● TEXT SEGMENT:
Still, there were those rare and carefree times when I took Sheppie to Central Park, watched her run through the grass or through the snow and for those brief few moments, I would be totally "normal."
So it was that on one Easter Sunday (and a rare day off) that I took Sheppie to the park on a beautiful, sunny afternoon. The park was teaming with thousands of people, so many that is was sometimes difficult to walk briskly, the narrow footpaths and the bustling crowds upon them.
Sheppie and I walked for at least a couple of miles on this beautiful, perfect spring day. We were near the boat basin in Central Park when the crowds were particularly thick and the going particularly slow. I thought to myself how well Sheppie was walking through it all! Not pulling on the leash at all!
I then looked down to notice I was walking an empty leash.
Sheppie was gone!!
Panic and memories of Snuffy raced through me. It was impossible to see through the thick, slow-moving crowds and yet I found myself running, pushing people this way and that way. WHERE WAS MY DOG? I HAD to find Sheppie!!
Once again, I was calling and calling a name with no sight or sound of what I was calling for.
I retraced all our steps and seemingly covered every inch of the park for hours. But to no avail. I felt shattered.
Dark began to fall, people started filing out of the park and I could only see shadows and the dim lights of the park lamps. But still, no sign of Sheppie anywhere.
It was well into the evening when fatigue and defeat began to get me and I was forced to give up and go home. Tears freely streamed down my face. I couldn't believe this had happened again! Once again, there were the questions and recriminations in my mind. Why didn't I have Sheppie's collar tighter? Why didn't I look down sooner when I didn't feel her tugging at the leash? How could I not KNOW? On and on.
I reached my apartment building at about 9PM and dejectedly turned the key into the lock.

● ASSIGNMENT: Return, word for word, the part of the passage about Sheppie between "I then looked" and "was calling for.", inclusive. Work only from the passage about Sheppie.

● DATASET RECORDS:

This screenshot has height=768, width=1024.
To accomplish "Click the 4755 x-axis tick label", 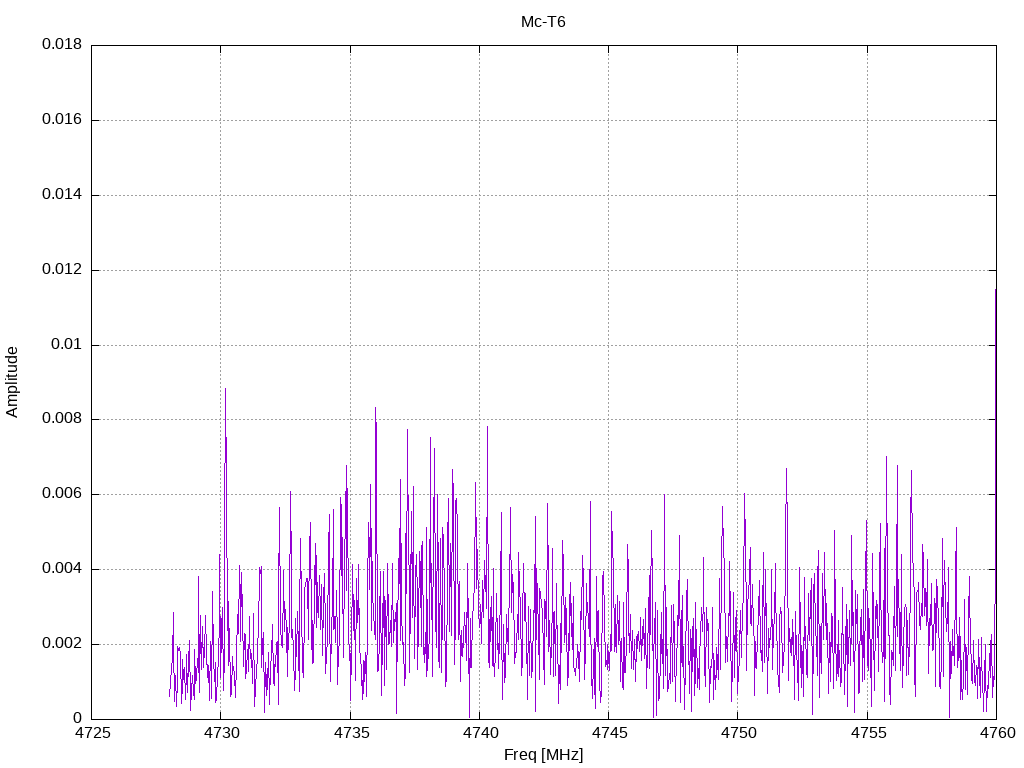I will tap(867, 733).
---
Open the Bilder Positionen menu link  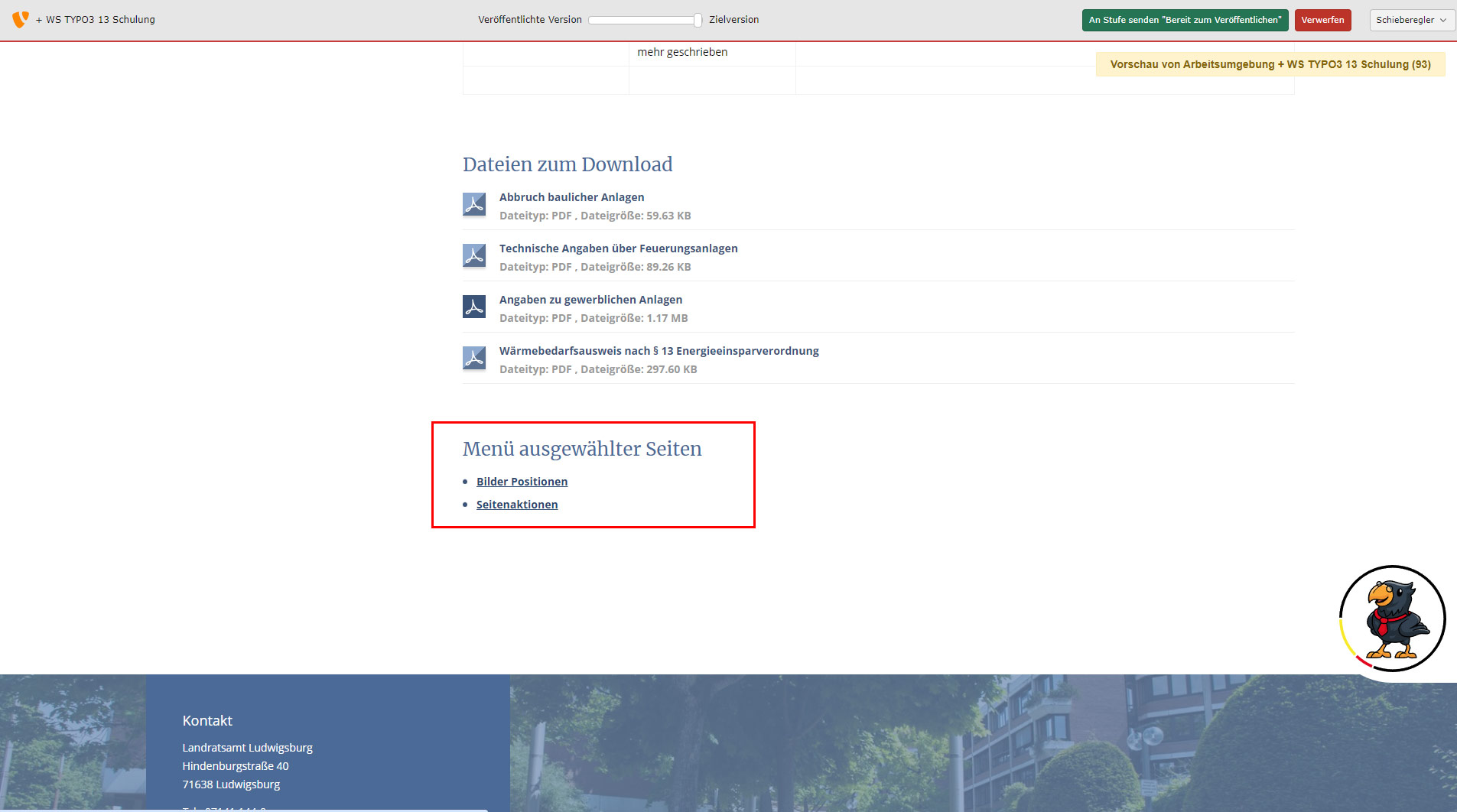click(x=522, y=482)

● RESPONSE TO THE EXERCISE:
I then looked down to notice I was walking an empty leash.
Sheppie was gone!!
Panic and memories of Snuffy raced through me. It was impossible to see through the thick, slow-moving crowds and yet I found myself running, pushing people this way and that way. WHERE WAS MY DOG? I HAD to find Sheppie!!
Once again, I was calling and calling a name with no sight or sound of what I was calling for.